2. Lossy: Information is lost while encoding and decoding the images using autoencoders, which means that the reconstructed image will have some missing details compared to the original image.
3. Unsupervised: Autoencoders belong to the unsupervised machine learning category because we do not require explicit labels corresponding to the data; the data itself acts as input and output.

Caption: Architecture of an Autoencoder
Sparse Autoencoder
Sparse Autoencoders are one of the valuable types of Autoencoders. The idea behind Sparse Autoencoders is that we can achieve an information bottleneck (same information with fewer neurons) without reducing the number of neurons in the hidden layers. The number of neurons in the hidden layer can be greater than the number in the input layer.
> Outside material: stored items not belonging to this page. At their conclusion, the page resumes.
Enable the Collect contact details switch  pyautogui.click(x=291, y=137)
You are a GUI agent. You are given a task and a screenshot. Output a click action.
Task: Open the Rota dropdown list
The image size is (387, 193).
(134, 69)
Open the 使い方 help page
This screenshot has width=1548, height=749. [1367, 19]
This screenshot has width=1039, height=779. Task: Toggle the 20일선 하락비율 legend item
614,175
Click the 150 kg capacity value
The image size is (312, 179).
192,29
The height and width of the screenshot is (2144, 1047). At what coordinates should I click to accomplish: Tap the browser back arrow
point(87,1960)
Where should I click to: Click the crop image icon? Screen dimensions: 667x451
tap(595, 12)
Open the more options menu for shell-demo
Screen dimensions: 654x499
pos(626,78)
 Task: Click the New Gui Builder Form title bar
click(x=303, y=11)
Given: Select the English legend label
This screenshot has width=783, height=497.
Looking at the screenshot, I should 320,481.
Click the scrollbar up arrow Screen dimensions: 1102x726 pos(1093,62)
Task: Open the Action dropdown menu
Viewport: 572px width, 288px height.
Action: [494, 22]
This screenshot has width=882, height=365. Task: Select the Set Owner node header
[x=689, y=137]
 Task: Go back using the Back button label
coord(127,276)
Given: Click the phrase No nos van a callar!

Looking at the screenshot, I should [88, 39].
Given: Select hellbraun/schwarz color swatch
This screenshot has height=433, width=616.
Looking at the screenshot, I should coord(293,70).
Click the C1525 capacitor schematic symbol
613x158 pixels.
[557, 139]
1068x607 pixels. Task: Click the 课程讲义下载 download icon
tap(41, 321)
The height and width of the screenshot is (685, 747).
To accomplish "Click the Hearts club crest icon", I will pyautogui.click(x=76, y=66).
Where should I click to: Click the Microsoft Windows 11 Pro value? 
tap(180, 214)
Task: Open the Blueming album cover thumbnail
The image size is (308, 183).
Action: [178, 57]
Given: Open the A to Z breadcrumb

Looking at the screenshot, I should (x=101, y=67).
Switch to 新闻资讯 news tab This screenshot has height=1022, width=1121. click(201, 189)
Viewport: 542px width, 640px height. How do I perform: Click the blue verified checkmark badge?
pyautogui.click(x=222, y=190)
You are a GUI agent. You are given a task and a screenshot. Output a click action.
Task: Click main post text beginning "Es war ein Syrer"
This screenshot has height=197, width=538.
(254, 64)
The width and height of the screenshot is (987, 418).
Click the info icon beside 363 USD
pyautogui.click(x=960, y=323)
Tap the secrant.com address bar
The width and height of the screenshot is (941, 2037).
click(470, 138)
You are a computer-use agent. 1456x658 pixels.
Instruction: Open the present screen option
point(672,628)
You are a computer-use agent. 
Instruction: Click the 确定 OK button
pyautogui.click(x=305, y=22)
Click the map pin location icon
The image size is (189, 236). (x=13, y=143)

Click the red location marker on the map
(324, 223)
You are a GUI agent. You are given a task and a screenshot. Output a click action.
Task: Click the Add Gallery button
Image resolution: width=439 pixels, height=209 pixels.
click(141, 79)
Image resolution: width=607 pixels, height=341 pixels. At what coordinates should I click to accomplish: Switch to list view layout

We achieve this by imposing a sparsity constraint on the learning. According to the sparsity constraint, only some percentage of nodes can be active in a hidden layer. The neurons with output close to 1 are active, whereas the neurons close to 0 are in-active neurons.
More specifically, we penalize the loss function such that only a few neurons are active in a layer. We force the autoencoder to represent the input information in fewer neurons by reducing the number of neurons. Also, we can increase the code size because only a few neurons are active, corresponding to a layer.
Caption: Sparse Autoencoder
Source: www.medium.com
In Sparse autoencoders, we use L1 regularization or KL-divergence to learn useful features from the input layer.